Sign o’ the tines

There are examples throughout history of society rejecting innovation of items which are commonplace today. Back in 1004 a Greek princess caused scandal and was embarrassingly accused of ‘excessive delicacy’ when she opted to use a fork while eating. When a plague hit shortly after and she met her untimely demise many stated this was a just punishment.

There were multiple unsuccessful attempts to introduce the fork over the next six centuries, and it wasn't until 1669 when the fork finally found mainstream appeal through a combination of fashion and function. The fashion occurred first in 1633 when Charles I became a supporter of their use, with the final boost coming in 1669 when new laws designed to stop, or at least limit the death count over dinner came into force, these laws stipulated that knives needed a rounded tip rather than a sharp tip, diners struggling to skewer their meat with these blunt tipped knives and as a result the forks relative utility increased.

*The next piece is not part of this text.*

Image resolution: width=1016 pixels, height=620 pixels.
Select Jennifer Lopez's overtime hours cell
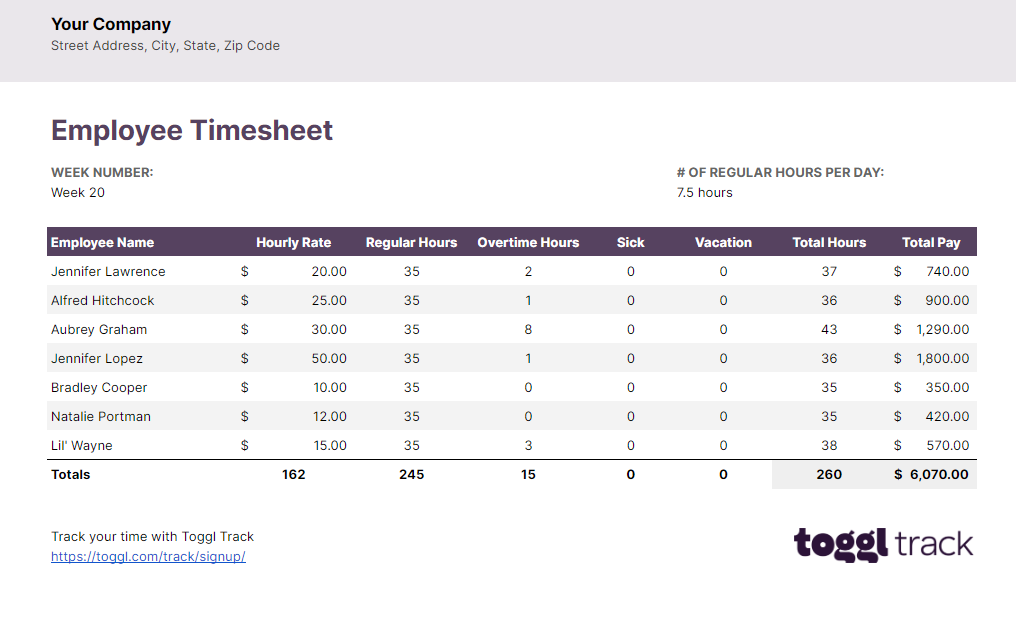[x=528, y=358]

Whilst parasols were popular items for sun shading the rain repelling umbrella was slow to catch on. In the warmer parts of Europe where the parasol was common, carrying an umbrella was considered embarrassing, it was seen as a statement that you were too poor to own your own carriage. It wasn't until the umbrella made an appearance in Britain, and our famously mixed weather became the necessary catalyst to boost its relative utility, you might be able to afford a carriage but you couldn't always guarantee its proximity when the rain came.

Incumbents of the wealth management industry will need to evolve by similar orders of magnitude as the music industry has over the last 40 yrs

These are just two examples that highlight the simple equation that dictates whether innovations will be successfully adopted. When relative utility is greater than the embarrassment factor, you’ll get successful adoption. The Sinclair C5 is a prime example of an invention with an almost insurmountable embarrassment factor and relatively low utility.

Fast forward to 2019, the adoption of digital technology was occurring but not at the pace many expected. New technology was often considered a tool to attract the next generation rather than one to service the HNW’s, it might even have been considered embarrassing to suggest a meeting via video to one's best clients.

The catalyst came in the form of Covid. It's estimated that 10 years worth of digital adoption has occurred in the last 18-24 months because the relative utility of client facing digital solutions has skyrocketed, the embarrassment of suggesting a video meeting has disappeared with the embarrassment now being reserved for those without this capability.

The fork has not evolved much since its adoption, a few tines here and there, and similarly the umbrella hasn't been revolutionised beyond going huge for golf or foldaway for around town so should we stop here and assume we have moved as far as we need to with client facing digitisation.

The Walkman launched in 1979 and initially it was a bit of a flop. It started to catch on slowly but negative sentiment increased in line with its popularity and then suddenly it broke free amongst the rebellious excitement of the 1980’s and is now one of the most iconic inventions of all time. The original Walkman evolved with the death of the tape, first into mini-discs and then CDs, only finally being superseded by iPods which then ended up in the hands of everyone via the smartphone. It wasn't just the music player itself that changed, the entire music industry, and the firms who build the players have changed completely. Similarly the buyers have changed, people of all ages, of all music tastes download, stream, play their choice of music on their personal devices wherever they are.

In wealth management digitisation has been rapidly adopted and its benefits clearly felt, the evolution will continue but it won't be limited to client facing digitisation. Incumbents of the wealth management industry will need to evolve by similar orders of magnitude as the music industry has over the last 40 yrs. During this time the music industry has navigated through enormous pricing pressure, embraced technology to reduce costs and enhance distribution and is thriving in an environment of ‘music freedom’ which includes intergenerational sharing of music.

It may be a tool that everyone uses two or three times a day, but let's not aim to be a fork, let's be a Walkman and see how far we can evolve.